The three sisters made profession on 16 August 1927 in the hands of Bishop Delalle. Their fear of being "mixed up with the European sisters," however, did not subside. The fact that a white postulant who apparently received preferential treatment in the novitiate joined the group in 1931,32 probably exacerbated the tension.

Things came to a head in January 1932, when Archbishop Gijlswijk sent to the leadership of the Oakford Congregation a document entitled "Regulations for the Native Dominicans in terms of some articles of the II Part of the Constitutions." At first view, this document responded to the concerns of the black sisters of Montebello. It declared that the white and black sisters would be "separated and kept separated in future as well as in the religious life as in the active life." Montebello would be erected as a "district" that would belong to the black sisters living in the district or elsewhere. A "vicaress" would be elected among the white sisters by the black sisters. She would exercise authority over the sisters of the district with the proviso that "the extent of that authority [would] be determined by the Prioress General with her Council."33

Yet, when Sr Mary Claver Maier, the prioress of Oakford, presented the "Regulations" to the black sisters, they refused to endorse them. Gijlswijk was baffled. He started to openly question Sr Euphemia's integrity. While insisting on the need for the black sisters to be "real Dominican sisters" and on the necessity to maintain the constitutions, he wrote to Sr Mary Claver, he had tried to comply with all their wishes. "I am sorry to hear that Sr Euphemia, who is said having so much influence [with] the native sisters, has failed to make them understand that they have no reason to complain anymore."34

A few days later, Sr Cecilia Schleich, the prioress general, summoned Sr Euphemia to the motherhouse and asked her to accept the second part of the constitution. She refused. She then had a tense meeting with the apostolic delegate, who was in Oakford at the time. She related it in the following terms in a later document:

Reverend Mother General went to his Grace and Sister Euphemia was called to the Parlour at Oakford in the presence of His Grace and Mother General. His Grace said: "Sister it is only you who causes all that trouble and who will not give in. If you were to tell the Native Sisters that the Second Part of the Congregations of the Oakford Sisters is alright they would believe you." Sister Euphemia was silent and heartbroken.35

Two years later, Sr Cecilia instructed Sr Euphemia to accept the regulation "in virtue of holy obedience" and a revised text was sent to the apostolic delegate in Bloemfontein. She nevertheless continued to ignore it on the grounds that the black sisters had never endorsed them.36

For Gijlswijk, that was too much! Around that time, he decided to throw in the towel and withdrew from all responsibility in Montebello. Bishop Delalle stepped in "to regularise the situation of the black sisters," as he explained to Cardinal Fumasoni-Biondi, the prefect of the Congregation for the Propagation of the Faith in subsequent correspondence.37 The decision to create a separate diocesan congregation of black sisters under his care was made during a visit ad limina to Rome in June 1938.38

In this violent confrontation between a German woman speaking on behalf of the black sisters and a Roman prelate, it is the woman who won. It is clear that her agenda was to gain full and unhindered control of Montebello. She had no time for Gijswijk, whom she perceived as ill-informed and despotic. The apostolic delegate and the prioress general of Montebello made important concessions but-quite understandably from an institutional point of view-they did not give Sr Euphemia the latitude to determine, as the "Regulations" said, the extent of her own authority. In the end, however, she forced Oakford to grant her foundation full autonomy.

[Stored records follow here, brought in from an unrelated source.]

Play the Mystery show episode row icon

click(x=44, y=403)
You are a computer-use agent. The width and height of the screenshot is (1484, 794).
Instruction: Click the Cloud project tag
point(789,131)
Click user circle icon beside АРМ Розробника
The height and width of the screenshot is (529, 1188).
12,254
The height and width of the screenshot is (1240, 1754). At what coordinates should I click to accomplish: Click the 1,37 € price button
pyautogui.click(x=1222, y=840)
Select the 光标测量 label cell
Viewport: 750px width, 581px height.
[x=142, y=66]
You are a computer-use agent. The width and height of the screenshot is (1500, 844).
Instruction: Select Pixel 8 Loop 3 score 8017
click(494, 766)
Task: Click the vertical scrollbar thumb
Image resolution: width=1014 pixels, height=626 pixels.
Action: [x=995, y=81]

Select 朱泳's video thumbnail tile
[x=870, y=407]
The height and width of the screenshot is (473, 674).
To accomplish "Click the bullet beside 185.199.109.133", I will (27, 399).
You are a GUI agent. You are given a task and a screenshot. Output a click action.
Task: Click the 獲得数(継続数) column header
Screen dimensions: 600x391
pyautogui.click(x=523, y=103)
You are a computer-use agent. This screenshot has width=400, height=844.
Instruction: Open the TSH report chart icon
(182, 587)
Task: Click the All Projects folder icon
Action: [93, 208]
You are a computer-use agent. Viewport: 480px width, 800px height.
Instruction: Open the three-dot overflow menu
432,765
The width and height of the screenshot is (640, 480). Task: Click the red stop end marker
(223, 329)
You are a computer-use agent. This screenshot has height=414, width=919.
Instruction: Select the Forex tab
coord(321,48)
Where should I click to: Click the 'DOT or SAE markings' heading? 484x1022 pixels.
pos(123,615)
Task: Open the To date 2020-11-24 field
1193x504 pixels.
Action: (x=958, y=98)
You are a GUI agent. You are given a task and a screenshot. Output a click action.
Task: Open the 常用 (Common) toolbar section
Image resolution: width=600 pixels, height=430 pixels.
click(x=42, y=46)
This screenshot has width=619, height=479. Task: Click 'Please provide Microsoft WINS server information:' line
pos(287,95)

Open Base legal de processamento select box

And the black sisters? All along Sr Euphemia claimed to speak on their behalf. They did indeed take initiatives. The three pioneers sent a letter to the apostolic delegate in 1927 and, when pressed to endorse the "Regulations" he had drafted for them, the black sisters refused to do so. Did they really refuse to be mixed up with the white sisters? Placed in similar circumstances, as we shall see in the next section, the black sisters of Lennoxton never expressed the fear of living with white sisters. More likely is the hypothesis that Sr Euphemia, who wanted to have exclusive control over the black sisters, manipulated them into believing that mixing up with white sisters was the problem. It is rather strange, in an environment where obedience to religious superiors is highly rated, to see young black women defy without a blink the authority of an archbishop and of a prioress general. There is no doubt, as Gijlswijk exclaimed in a bout of irritation, that Sr Euphemia held sway over the black sisters. The end of the game was not to have a church movement controlled by black people, as was the case of the Ethiopian churches that were flourishing during the same period, but a congregation of black sisters under the authority of a white woman.

 

Lennoxton

As we have seen, the transformation, decided during the course of 1938 in Rome, of Montebello into a separate diocesan congregation under the jurisdiction of Bishop Delalle had an immediate effect on the lives of the black sisters from Lennoxton. To put this episode into perspective, let us briefly review the history of the second group of black Dominican sisters.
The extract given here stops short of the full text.